I was excited to hear Tuesday that President-elect Barack Obama has chosen Arne Duncan as his Secretary of Education. Obama’s position on education was one of the key areas where Obama differentiated himself from his opponents during the election and I believe this is a great step forward in his fulfillment of his commitments to bring change to our country. Effective leadership has been sorely missing from the Secretary of Education position and I believe Arne Duncan brings a strength of leadership to that office. Much has been written suggesting that this cabinet appointment represents a test of how forward thinking Obama is about how to improve education. NY Time columnist, David Brooks recently wrote, “Is Barack Obama really a force for change, or is he just a traditional Democrat with a patina of postpartisan rhetoric?” A ‘patina of postpartisan’ rhetoric Arne Duncan is not. Obama seems to have scored another “slam dunk” here given the accomplishments of Arne Duncan in such a short time. In some ways, Duncan’s metoric rise is similar to Obama’s. In his announcement, Obama said of Duncan “In just seven years [as Superintendent of Chicago], [Duncan has] boosted elementary test scores here in Chicago from 38 percent of students meeting the standards to 67 percent. The dropout rate has gone down every year he’s been in charge.” In Arne Duncan Obama gets an individual who is very bright, believes that all students can learn, has strong leadership skills, and is a problem solver who thinks out of the educational box. Arne Duncan is considered a reformer going beyond curriculum (what is taught) and instruction (how it is taught) to changing the way schools are structured and, in fact, how they function. He has a record of accomplishing sustainable change (reform) with great skill and political prowess.

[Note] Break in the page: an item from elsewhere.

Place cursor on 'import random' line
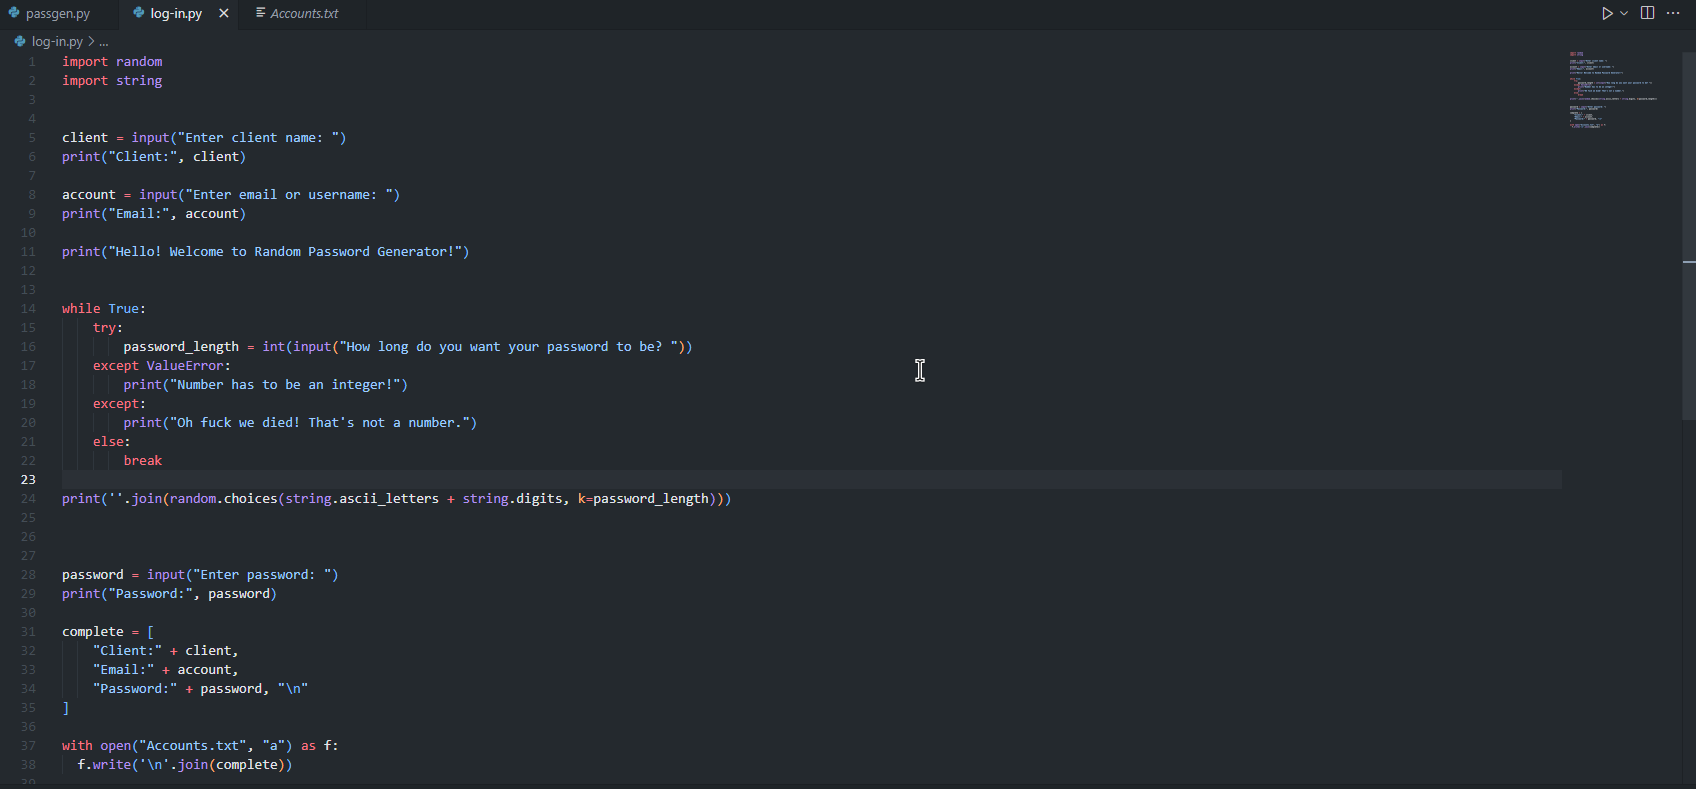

Duncan supports teacher and student performance-based pay initiatives. He has closed poor performing schools as a way of forcing principals and teachers to reapply for their jobs. He has started 53 charter schools. Duncan strongly supports an increased role and contribution from parents. Although some of these initiatives have angered the teacher unions, he has successfully navigated their objections.

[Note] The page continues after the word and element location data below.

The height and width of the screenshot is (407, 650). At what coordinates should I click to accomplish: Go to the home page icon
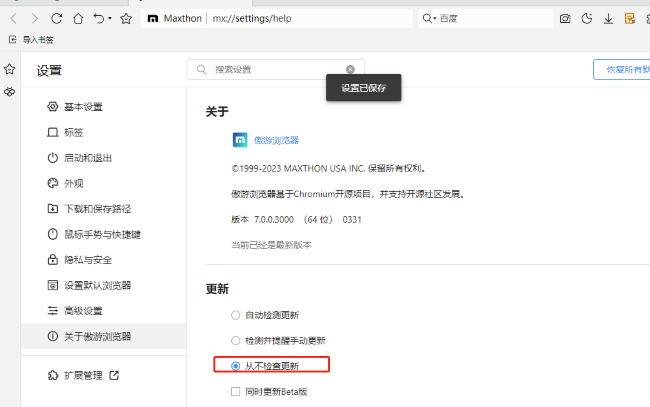[x=77, y=18]
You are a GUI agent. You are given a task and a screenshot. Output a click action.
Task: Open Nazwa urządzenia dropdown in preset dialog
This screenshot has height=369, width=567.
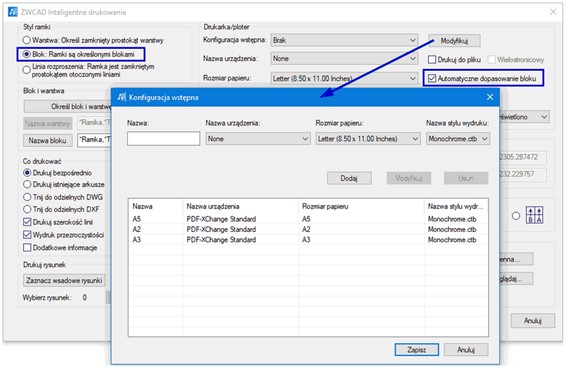click(258, 139)
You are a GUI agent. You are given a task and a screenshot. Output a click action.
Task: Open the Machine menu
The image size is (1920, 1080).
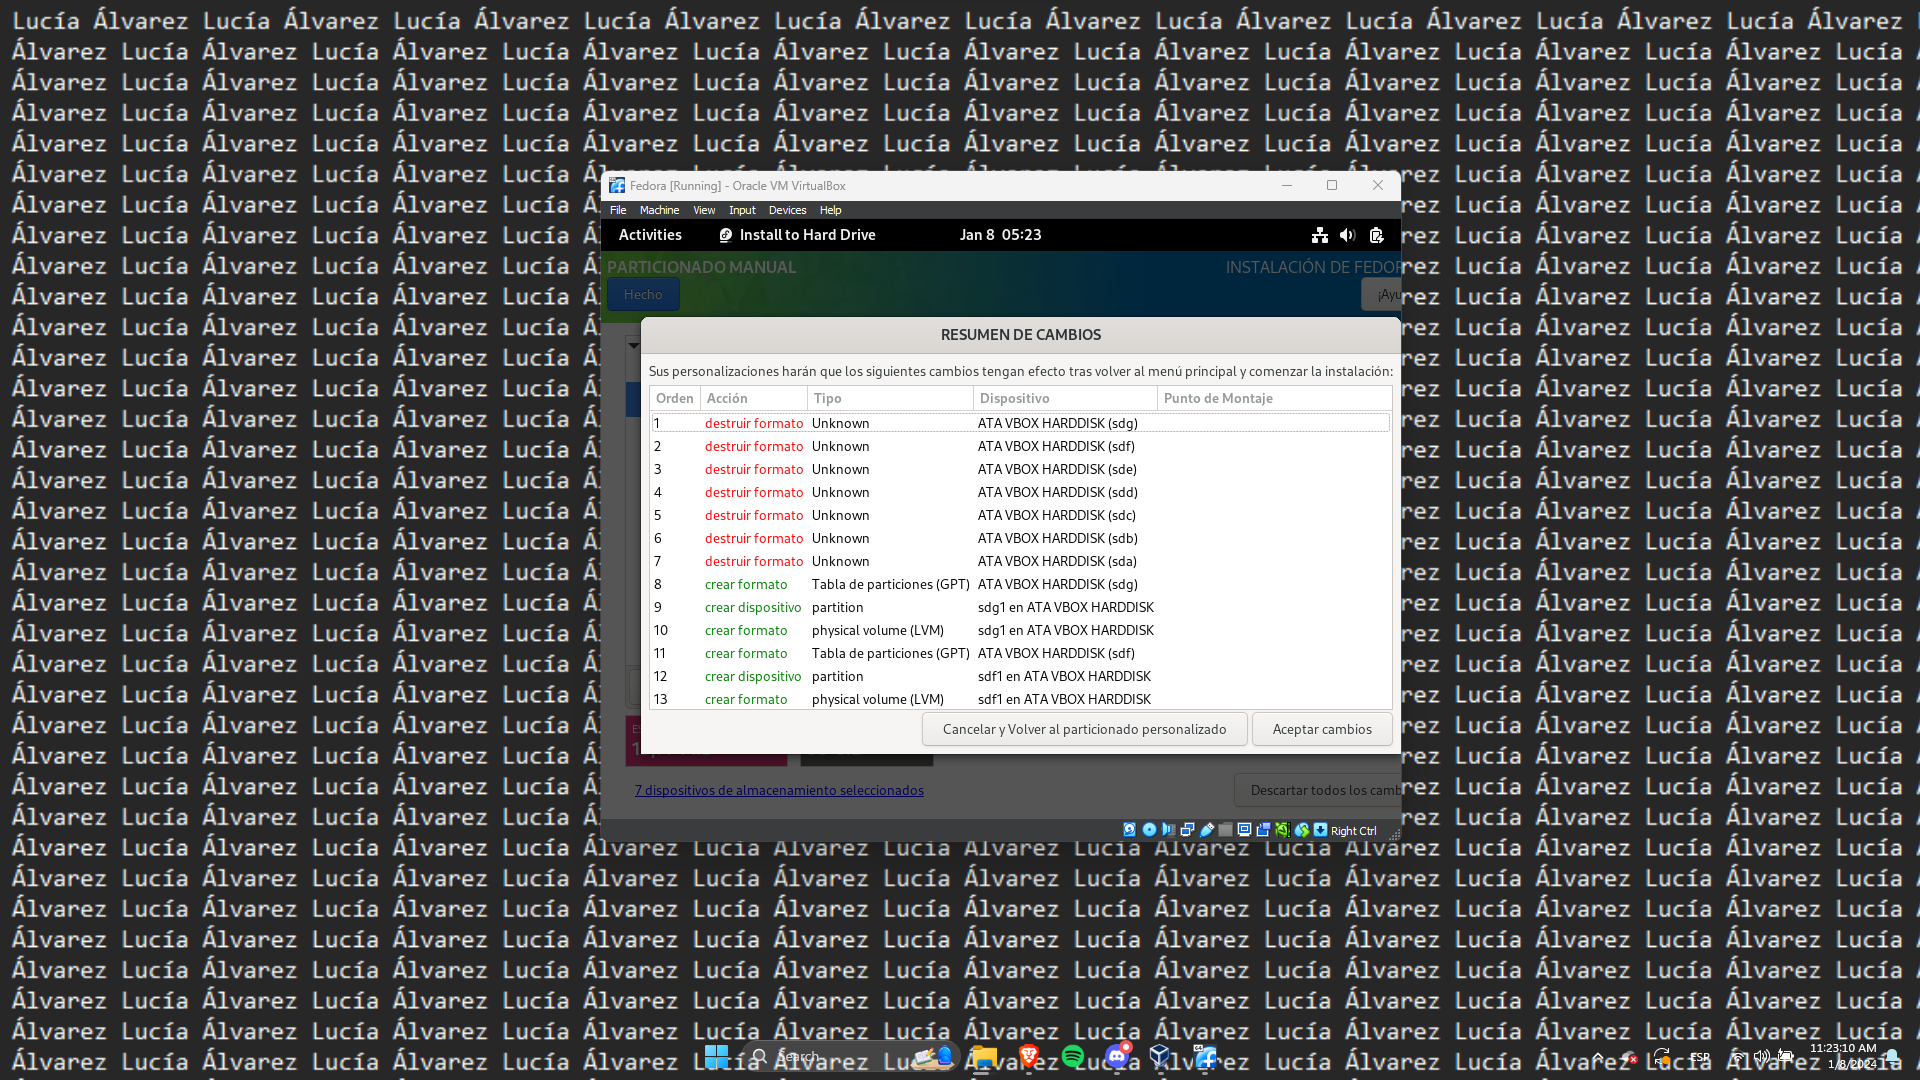coord(659,210)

In terms of getting things done in Washington, it certainly helps that he is a good friend of Obama’s. Both men are Harvard graduates, love basketball, have a strong bias for action, and are committed to fixing American schools by implementing what works and not what is politically expedient. We at Education.com enthusiastically support president-elect Obama’s choice of Arne Duncan as the next Secretary of Education and look forward to seeing our children benefit from the change we are confident he will lead in our nation’s schools.